## Passage
□ □ □ □ □

Anyways as the driver was backing up the guard was frantically waving his hands and yelling for him to stop. But he
 couldn't hear him because of the loud refrigeration unit sitting above the cab. He didn't see the guard because he was concentrating on his side mirrors while attempting to align his truck up with the dimly lit loading dock. There should have been much better lighting on that loading dock for making night deliveries.

In the darkness a woman patient had come out from behind the dock and she laid on the pavement directly behind the reversing truck. She placed her head directly behind the oncoming rear right wheel. The driver unknowingly backed up right over her head and crushed her skull. 
He most likely thought he too had just kissed the curb like I had done many times.

The driver had no idea what had happened as he turned the truck off and got out to make his delivery. 
The security guard went into a state of shock as did the driver once he saw what had happened. One of my bosses had to drive down to pick him up and take him home. The truck remained at the receiving dock for most of the day while the cops investigated the accident. The company sent down another driver to pick it up and drive it back to our yard up in Bramalea.

I didn't believe what Paul was telling me.


"No fuck'n way, you're shitting me," I said.

Paul then left my truck with a big grin on his face. I made all my deliveries for the rest of the day, but I could not stop thinking about what Paul had told me that morning. I got back to the yard late in the afternoon, I parked the truck and went upstairs to do my paperwork and cash out. The first thing I did before anything else was to confront my boss. I asked him if what Paul had told me in the morning was true.

It was.


My boss explained that once word got out about the incident at the MHC, none of the other drivers wanted to drive the truck. The driver was going to be off work for a while and since I had been off that week, I would have no idea of what had happened and t
ruck #88031 would now become my truck.

“Well, I'm not driving that truck again either,” I said.


He knew I was pissed off and he said nothing as I began doing my paperwork. 
About a half hour later I was finished and had cashed out, I then headed down to my car in the parking lot to go home. I saw one of the tire guys in the yard over at the truck and he had already taken the tire off the rim. I walked over to inquire if he had heard anything about the incident, but he knew nothing about it. While we were standing there chatting he kept trying to pry something out that was embedded in the tread of the tire.

“I think I found the reason why the tire keeps leaking air.” He said as he continued trying to pry the object out.


I was just about to leave when the piece popped out; it was now sitting on the pavement between us. 
It was obvious to both of us it was not your typical road debris causing the tire to leak air. Instead, it appeared to be a small jagged chunk of what looked like bone or a piece of skull.

Seriously, I can’t make this shit up.


Needless to say, from that day on no other driver at Beatrice Foods ever drove truck #88031 again. The truck sat at the far end of the yard and the company eventually sold it. 
It was many weeks before the other driver came back to work and soon after he left the company to go out on his own as an owner-operator. I rarely delivered to the Mental Health Centre again, but when I did there was a new security guard on duty. I was told the guard who had witnessed the incident never returned back to his post.

Even after all these years, I still cannot fathom how any person would want to end their life by having a truck drive over and crush their skull. It is quite obvious the woman had severe mental health issues and that is why she was where she was. 


Someone should have done a better job watching her.

Life must really suck for some people.

□ □ □ □ □

## Provided data
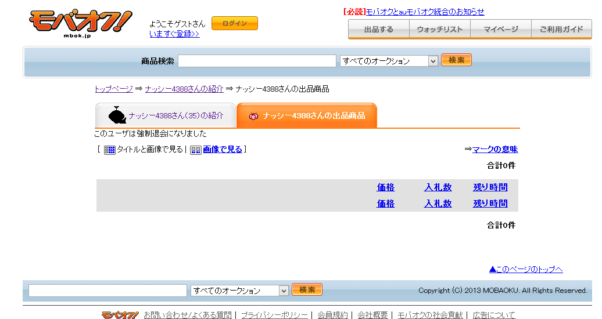
Task: Open the ウォッチリスト menu
Action: (440, 29)
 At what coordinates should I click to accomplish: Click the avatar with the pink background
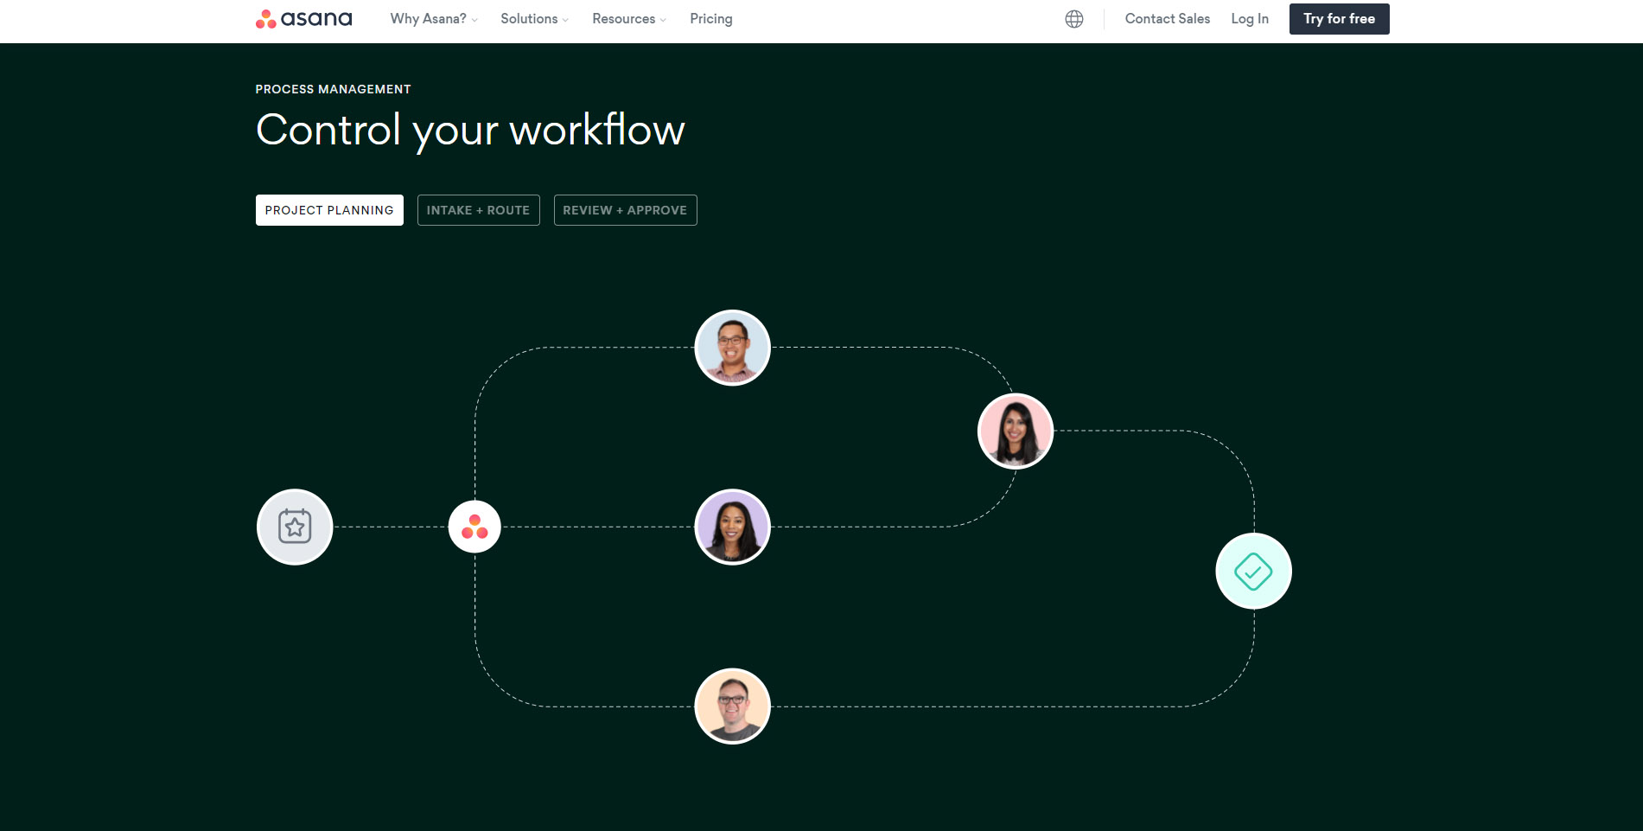point(1015,431)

□ □ □ □ □

## What you will do
(a) Rewrite the part of the truck story that opens with the words containing "About a half" and closes with "the object out.", putting "garage" in place of "parking lot".
(b) For each statement, say yes or no based on the truck story, and quote the words that decide it: (i) The driver heard the guard yelling for him to stop. (ii) The company eventually sold truck #88031. (iii) The tire guy had heard about the incident.

## Problem solutions
(a)
About a half hour later I was finished and had cashed out, I then headed down to my car in the garage to go home. I saw one of the tire guys in the yard over at the truck and he had already taken the tire off the rim. I walked over to inquire if he had heard anything about the incident, but he knew nothing about it. While we were standing there chatting he kept trying to pry something out that was embedded in the tread of the tire.

“I think I found the reason why the tire keeps leaking air.” He said as he continued trying to pry the object out.

(b)
(i) No: "he couldn't hear him because of the loud refrigeration unit sitting above the cab."
(ii) Yes: "The truck sat at the far end of the yard and the company eventually sold it."
(iii) No: "but he knew nothing about it."